Stafford’s words, in her fiction and in her eloquent streams of talk, were rarely transparent windows onto anything so simple as the facts, which is one of the triumphs of her art and one of the frustrations and fascinations of her life. Those words are well worth listening to carefully, as Lowell himself, not long before he died, urged in a late poem, “Jean Stafford, a Letter”:
You have spoken so many words and well,
being a woman and you … someone must still hear
whatever I have forgotten
or never heard, being a man.
PART I
Cowboys and Indians and Magic Mountains
1915–1936
CHAPTER 1
California and Colorado
TOWARD THE END of her life Jean Stafford claimed that she had a terrible dream eight nights in a row. In it she was coming downstairs to join her family for breakfast. The Colorado day was bright, and all the faces at the table were smiling at her. “If I have that dream again” she told her friend Wilfrid Sheed, “I’ll go ab-so-lutely crazy.” It was an ironic nightmare, perfect grist for the wry anecdotes at which Stafford excelled.
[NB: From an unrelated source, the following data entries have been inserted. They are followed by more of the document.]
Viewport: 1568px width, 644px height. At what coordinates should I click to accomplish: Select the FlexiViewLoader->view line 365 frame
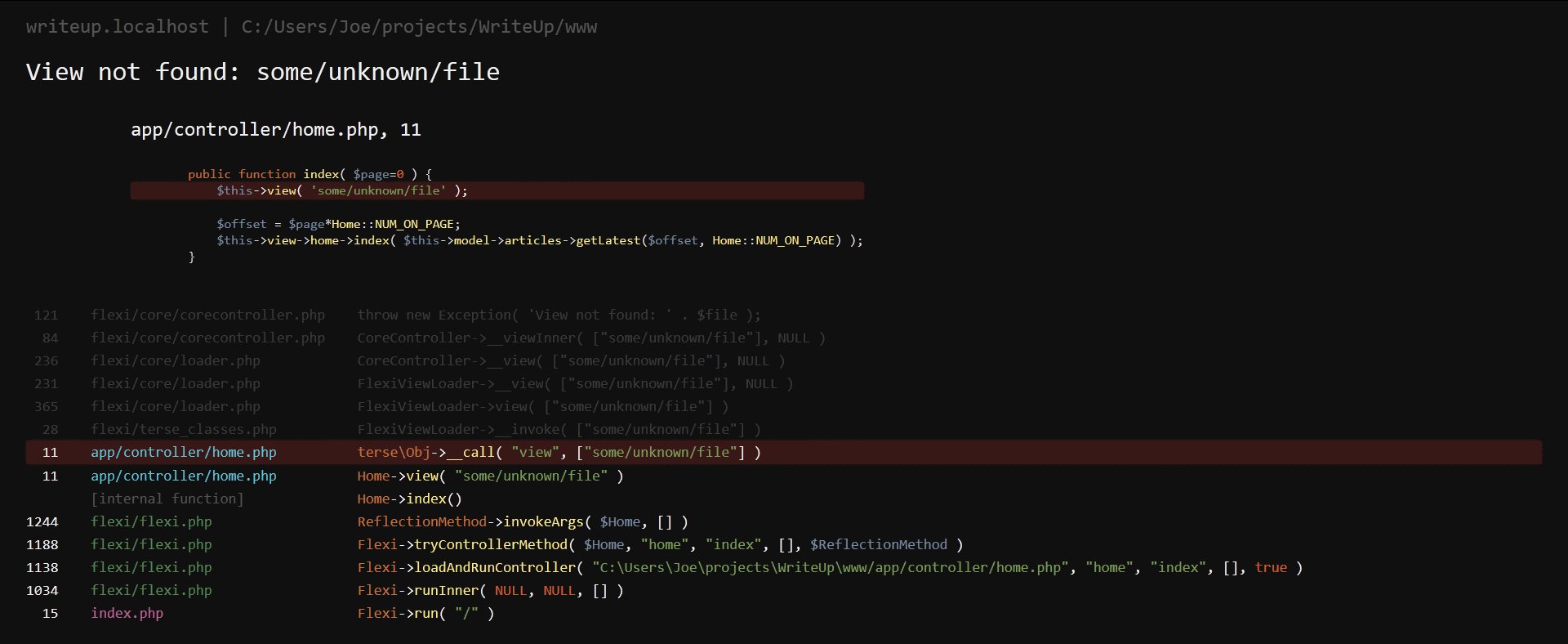[x=784, y=406]
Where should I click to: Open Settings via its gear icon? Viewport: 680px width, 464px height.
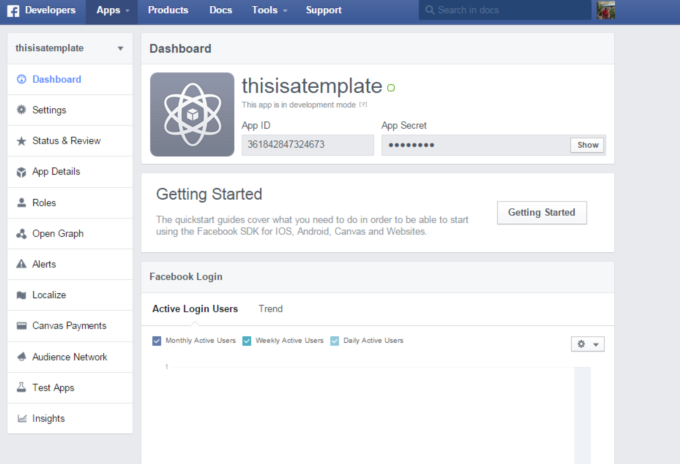(x=22, y=110)
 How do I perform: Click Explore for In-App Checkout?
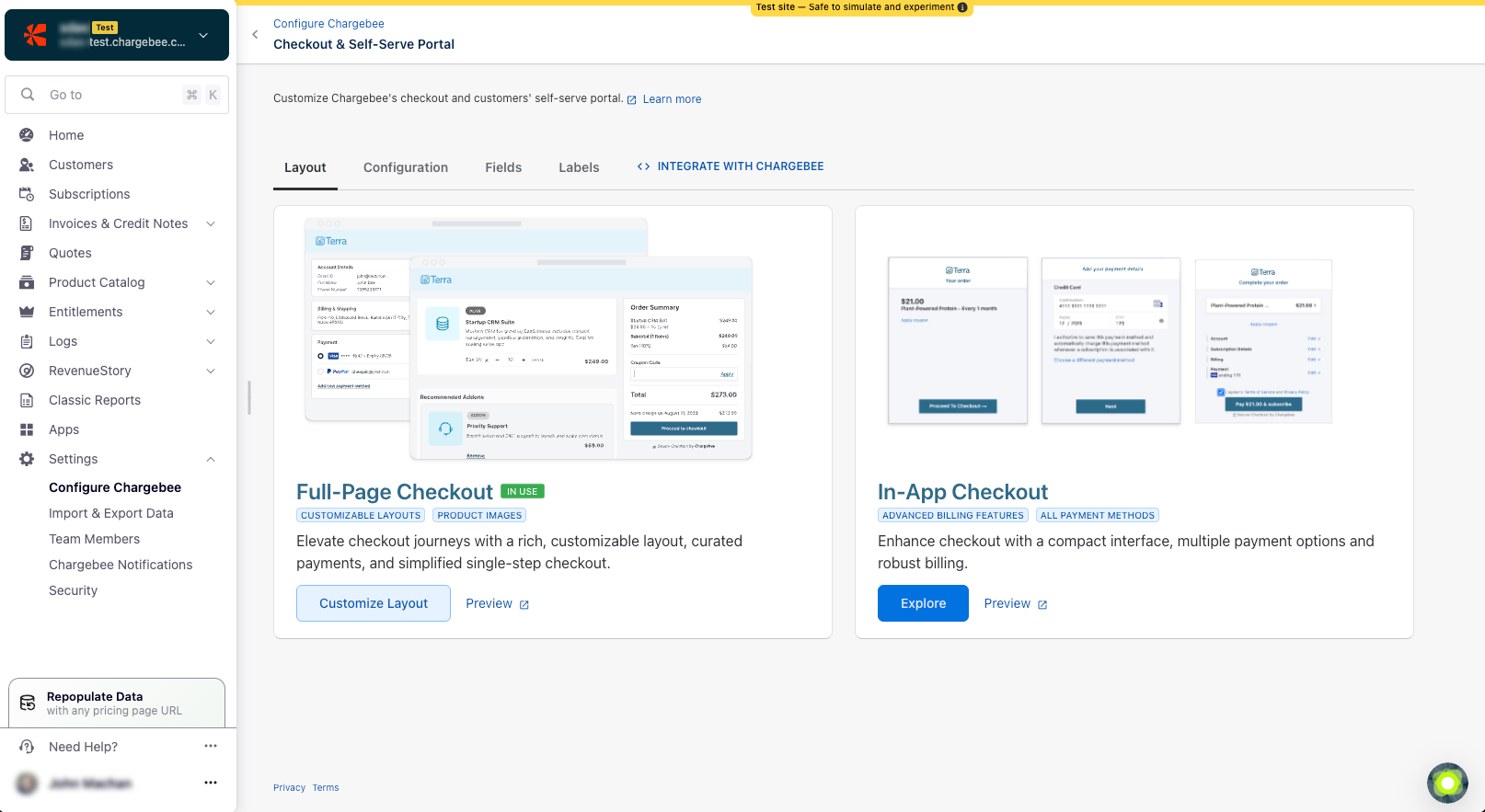point(923,603)
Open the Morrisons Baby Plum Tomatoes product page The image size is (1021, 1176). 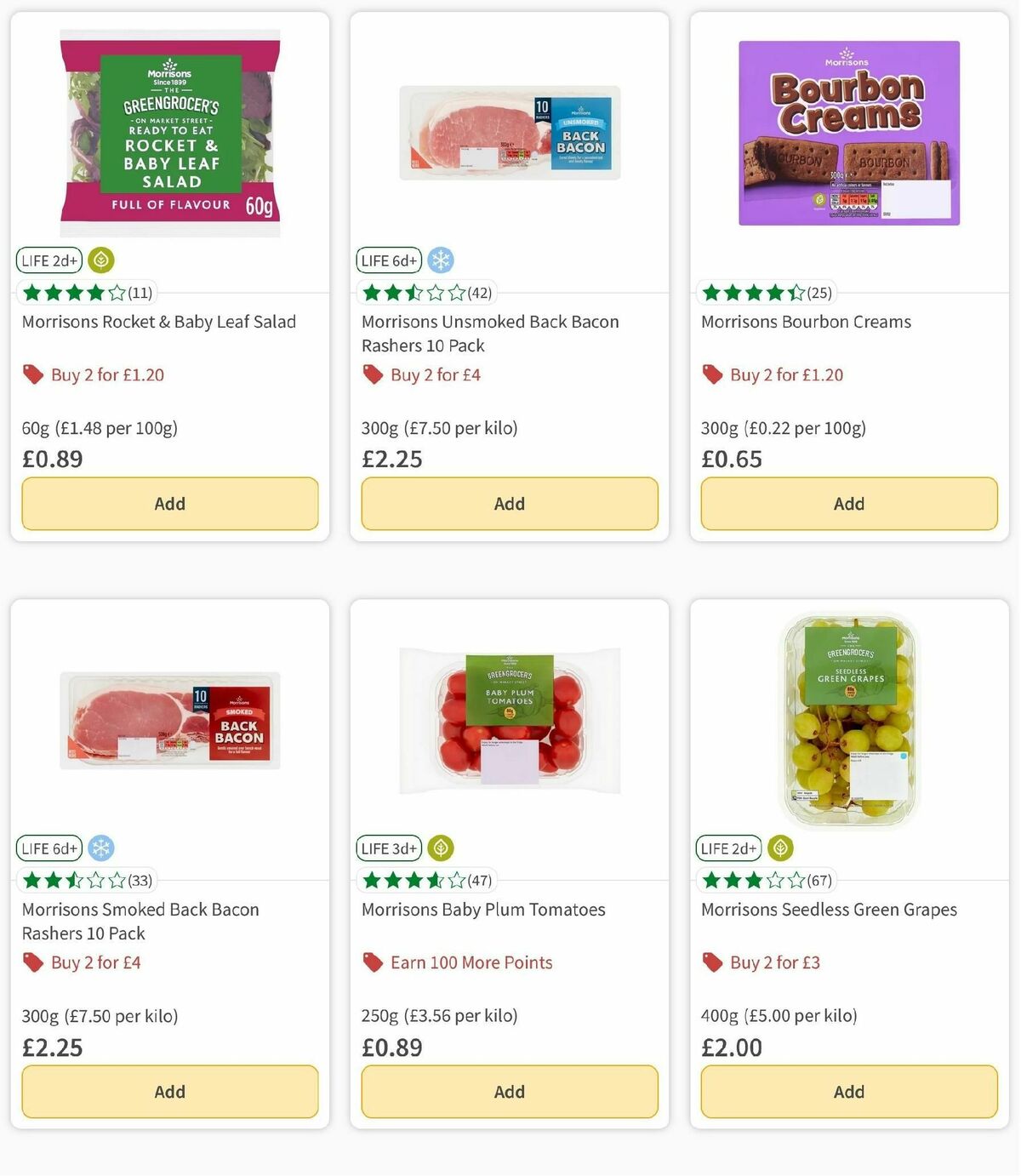(x=483, y=909)
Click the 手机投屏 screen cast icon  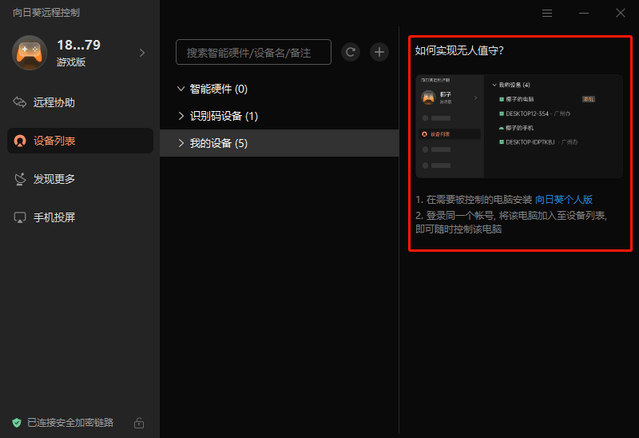20,217
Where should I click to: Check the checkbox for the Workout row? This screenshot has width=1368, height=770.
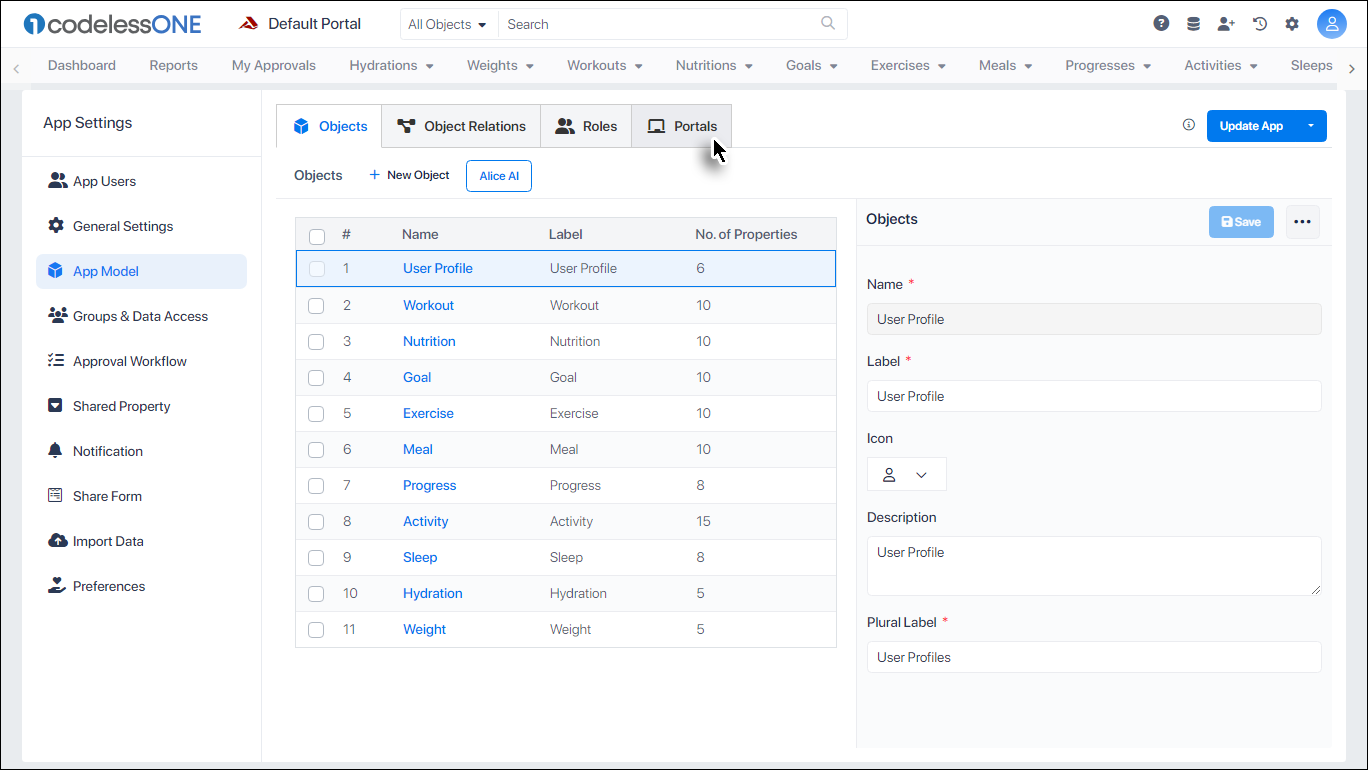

But it was also truly a nightmare. Her exclamation was a rare confessional moment on a subject—the family she had left behind out West—that she usually did her best to skirt, either quietly or comically. It was hardly the whole story, of course, but the simple breakfast tableau summoned up Stafford’s long, complicated past and her bitter ambivalence about her family. She couldn’t forgive them for a hapless optimism that she felt had ruined all of their lives: those smiles masked disappointments that she, at least, had never gotten over. And yet there was also a hint of wistfulness about her exclusion from the circle in the kitchen. She stood apart, impatient to disown her past but lonely in her rootless pessimism.